▶ DIRECTIONS FOR THIS TASK: Output the following data line for line, with no changes.

▶ RECORDS SUPPLIED:
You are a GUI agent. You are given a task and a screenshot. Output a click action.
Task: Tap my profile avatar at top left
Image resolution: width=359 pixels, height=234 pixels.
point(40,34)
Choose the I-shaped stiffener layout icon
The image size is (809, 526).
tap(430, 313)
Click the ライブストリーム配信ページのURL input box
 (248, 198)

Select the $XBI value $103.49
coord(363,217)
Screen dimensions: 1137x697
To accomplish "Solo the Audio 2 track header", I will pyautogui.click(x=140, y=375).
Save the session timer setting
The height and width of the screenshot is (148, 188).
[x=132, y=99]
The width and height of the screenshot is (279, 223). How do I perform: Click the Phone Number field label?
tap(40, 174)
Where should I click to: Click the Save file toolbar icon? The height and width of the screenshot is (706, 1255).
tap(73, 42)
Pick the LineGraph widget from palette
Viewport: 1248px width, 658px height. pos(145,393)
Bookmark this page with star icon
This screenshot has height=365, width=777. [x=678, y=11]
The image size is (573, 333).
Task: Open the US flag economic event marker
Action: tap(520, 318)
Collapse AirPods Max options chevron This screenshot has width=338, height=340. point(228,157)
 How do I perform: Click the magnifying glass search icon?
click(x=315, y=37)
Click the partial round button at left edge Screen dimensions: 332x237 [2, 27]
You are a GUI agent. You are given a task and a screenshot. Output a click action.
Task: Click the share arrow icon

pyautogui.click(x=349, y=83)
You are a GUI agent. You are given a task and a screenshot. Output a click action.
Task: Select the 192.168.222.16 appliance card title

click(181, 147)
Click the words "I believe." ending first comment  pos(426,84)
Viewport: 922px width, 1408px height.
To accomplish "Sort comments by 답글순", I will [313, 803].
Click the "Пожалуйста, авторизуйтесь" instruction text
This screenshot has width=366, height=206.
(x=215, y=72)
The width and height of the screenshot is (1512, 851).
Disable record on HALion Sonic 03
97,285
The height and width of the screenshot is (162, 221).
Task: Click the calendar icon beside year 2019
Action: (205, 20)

▶ SOLUTION BELOW:
You are a GUI agent. You are given a task and a screenshot. Output a click action.
Task: Tap my profile avatar at top left
Image resolution: width=359 pixels, height=234 pixels.
point(40,34)
Choose the I-shaped stiffener layout icon
The image size is (809, 526).
tap(430, 313)
Click the ライブストリーム配信ページのURL input box
 (248, 198)

Select the $XBI value $103.49
coord(363,217)
Screen dimensions: 1137x697
To accomplish "Solo the Audio 2 track header", I will pyautogui.click(x=140, y=375).
Save the session timer setting
The height and width of the screenshot is (148, 188).
[x=132, y=99]
The width and height of the screenshot is (279, 223). How do I perform: Click the Phone Number field label?
tap(40, 174)
Where should I click to: Click the Save file toolbar icon? The height and width of the screenshot is (706, 1255).
tap(73, 42)
Pick the LineGraph widget from palette
Viewport: 1248px width, 658px height. pos(145,393)
Bookmark this page with star icon
This screenshot has height=365, width=777. [x=678, y=11]
The image size is (573, 333).
Task: Open the US flag economic event marker
Action: tap(520, 318)
Collapse AirPods Max options chevron This screenshot has width=338, height=340. point(228,157)
 How do I perform: Click the magnifying glass search icon?
click(x=315, y=37)
Click the partial round button at left edge Screen dimensions: 332x237 [2, 27]
You are a GUI agent. You are given a task and a screenshot. Output a click action.
Task: Click the share arrow icon

pyautogui.click(x=349, y=83)
You are a GUI agent. You are given a task and a screenshot. Output a click action.
Task: Select the 192.168.222.16 appliance card title

click(181, 147)
Click the words "I believe." ending first comment  pos(426,84)
Viewport: 922px width, 1408px height.
To accomplish "Sort comments by 답글순", I will [313, 803].
Click the "Пожалуйста, авторизуйтесь" instruction text
This screenshot has width=366, height=206.
(x=215, y=72)
The width and height of the screenshot is (1512, 851).
Disable record on HALion Sonic 03
97,285
The height and width of the screenshot is (162, 221).
Task: Click the calendar icon beside year 2019
Action: (205, 20)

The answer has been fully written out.